The New Canaan Fire Department launched a new policy with respect to wearing masks after two municipal employees—neither of them firefighters—tested positive for COVID-19, officials said Tuesday.
All personnel in the fire house will wear a surgical mask when there are two or more people in the same room, and if firefighters are unable to social-distance in the trucks, they will wear masks there, too, according to Fire Chief Jack Hennessey.
“Community spread is out there, so we assume everybody we run into could be potentially infected, so we are protecting each other and ourselves from everybody,” Hennessey said during the Fire Commission’s regular meeting, held via videoconference.
He added, “We are trying to get better testing for our personnel but that is not available yet because they are still only testing symptomatic people and there is no antibody test available to the general public yet. So we are kind of in a holding pattern. No firefighters that I am aware of have tested positive or have COVID, but we do have a number of family members that are sick so we do have three or four people that have been missing work because of sickness in their families and we want to make sure that it does not come into the firehouse.”
Town Hall has been closed to the public since March 23. As of Tuesday evening, officials reported 132 positive cases of coronavirus disease in New Canaan and 14 deaths. Citing information shared at a daily community call, Commissioner Beth Jones said that a senior apartment complex on South Avenue, Schoolhouse Apartments, reported its first positive case of COVID-19. Hennessey said the staff there has been given additional protective equipment to control spread. He said that one sick individual from New Canaan had to be moved to Danbury Hospital because Norwalk ran out of intensive care beds.
“So the hospitals are filling up,” Hennessey said.
Town officials have drafted a Memo of Understanding with the firefighters’ union that would allow the department to violate the collective bargaining agreement when it comes to manpower, Hennessey said, “because we are going to get to the point where we will run out of firefighters and they are going to have to work extra hours.”

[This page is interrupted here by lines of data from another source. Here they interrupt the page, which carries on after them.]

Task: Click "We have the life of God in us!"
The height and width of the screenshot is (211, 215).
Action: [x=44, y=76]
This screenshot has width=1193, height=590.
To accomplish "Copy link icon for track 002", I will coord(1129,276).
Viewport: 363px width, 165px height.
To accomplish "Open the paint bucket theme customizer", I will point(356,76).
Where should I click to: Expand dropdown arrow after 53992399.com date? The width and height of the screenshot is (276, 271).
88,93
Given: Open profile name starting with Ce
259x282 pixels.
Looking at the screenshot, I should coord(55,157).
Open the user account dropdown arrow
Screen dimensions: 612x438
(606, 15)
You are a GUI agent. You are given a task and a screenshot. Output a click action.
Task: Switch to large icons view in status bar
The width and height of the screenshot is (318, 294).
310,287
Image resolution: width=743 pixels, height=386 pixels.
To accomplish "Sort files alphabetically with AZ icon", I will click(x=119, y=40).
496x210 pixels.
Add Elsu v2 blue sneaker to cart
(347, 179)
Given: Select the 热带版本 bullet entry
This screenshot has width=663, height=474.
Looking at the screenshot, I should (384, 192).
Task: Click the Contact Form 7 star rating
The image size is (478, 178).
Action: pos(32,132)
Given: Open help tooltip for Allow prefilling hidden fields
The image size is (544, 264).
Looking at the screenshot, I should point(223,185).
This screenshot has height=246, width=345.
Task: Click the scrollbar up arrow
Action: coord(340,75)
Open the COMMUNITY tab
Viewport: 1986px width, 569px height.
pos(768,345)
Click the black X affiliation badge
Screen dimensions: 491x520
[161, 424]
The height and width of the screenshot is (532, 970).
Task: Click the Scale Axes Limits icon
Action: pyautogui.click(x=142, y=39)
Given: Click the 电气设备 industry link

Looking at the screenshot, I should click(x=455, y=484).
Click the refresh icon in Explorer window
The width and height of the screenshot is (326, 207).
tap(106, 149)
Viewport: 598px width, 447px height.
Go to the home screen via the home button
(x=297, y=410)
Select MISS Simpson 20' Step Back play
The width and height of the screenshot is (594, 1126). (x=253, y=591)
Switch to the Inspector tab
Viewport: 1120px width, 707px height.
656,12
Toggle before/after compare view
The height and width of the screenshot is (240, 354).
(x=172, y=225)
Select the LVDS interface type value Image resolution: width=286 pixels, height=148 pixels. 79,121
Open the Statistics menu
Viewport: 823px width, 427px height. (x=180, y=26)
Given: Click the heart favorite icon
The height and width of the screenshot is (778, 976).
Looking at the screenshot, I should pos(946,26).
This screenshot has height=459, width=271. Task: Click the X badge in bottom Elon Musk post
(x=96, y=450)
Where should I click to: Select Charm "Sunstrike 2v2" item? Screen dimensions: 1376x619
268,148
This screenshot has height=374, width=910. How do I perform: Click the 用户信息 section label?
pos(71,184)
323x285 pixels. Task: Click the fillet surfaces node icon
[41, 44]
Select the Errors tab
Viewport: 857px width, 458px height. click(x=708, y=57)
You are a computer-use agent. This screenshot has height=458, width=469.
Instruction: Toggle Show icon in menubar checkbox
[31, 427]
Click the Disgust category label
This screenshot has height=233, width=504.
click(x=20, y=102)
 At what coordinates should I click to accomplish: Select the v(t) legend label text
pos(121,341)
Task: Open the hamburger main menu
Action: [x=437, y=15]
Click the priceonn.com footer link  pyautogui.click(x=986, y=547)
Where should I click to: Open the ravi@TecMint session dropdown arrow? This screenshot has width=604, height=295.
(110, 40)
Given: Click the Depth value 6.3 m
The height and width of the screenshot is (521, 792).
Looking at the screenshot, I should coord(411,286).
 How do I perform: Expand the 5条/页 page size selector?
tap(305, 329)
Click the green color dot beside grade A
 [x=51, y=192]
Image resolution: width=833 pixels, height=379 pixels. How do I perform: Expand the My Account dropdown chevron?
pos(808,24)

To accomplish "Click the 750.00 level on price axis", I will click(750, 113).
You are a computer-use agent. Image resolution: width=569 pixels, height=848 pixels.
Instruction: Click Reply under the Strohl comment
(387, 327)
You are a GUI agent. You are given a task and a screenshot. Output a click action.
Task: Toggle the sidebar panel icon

“And with this MOU, it allows it without having to worry about grievances,” he said.
Asked by Commissioner Kerry Smith how the firefighters are faring during the public health emergency, Hennessey said that “morale is good.”
“There was some nervousness about people getting exposed,” he said. “Guys that are making calls are just concerned about picking something up and bringing it home to their families. We do have a shelter set up in the event that somebody should get exposed or a public safety people—police, EMS, fire. In case someone gets to a point where they don’t think it’s a good idea to go home and expose their families, we have a shelter set up so that we will be able to provide housing for them during the crisis until they feel it’s safe to go home. If they become sick and they don’t want their families to get sick, we have a place for them, too. So we are going to take care of our own, and the police and EMS are doing the same thing. So if anybody should get sick, we don’t want to endanger anybody’s family. That is a concern for everybody. They are more concerned about their families than themselves.”
Jones said, “That’s the kind of guys they are.”
Commission Chair Jack Horner, Fire Marshal Fred Baker, firefighter and New Canaan Fire Co. No. 1 Executive Board President Sveinn Bragason and Town Councilman Liz Donovan also attended the meeting.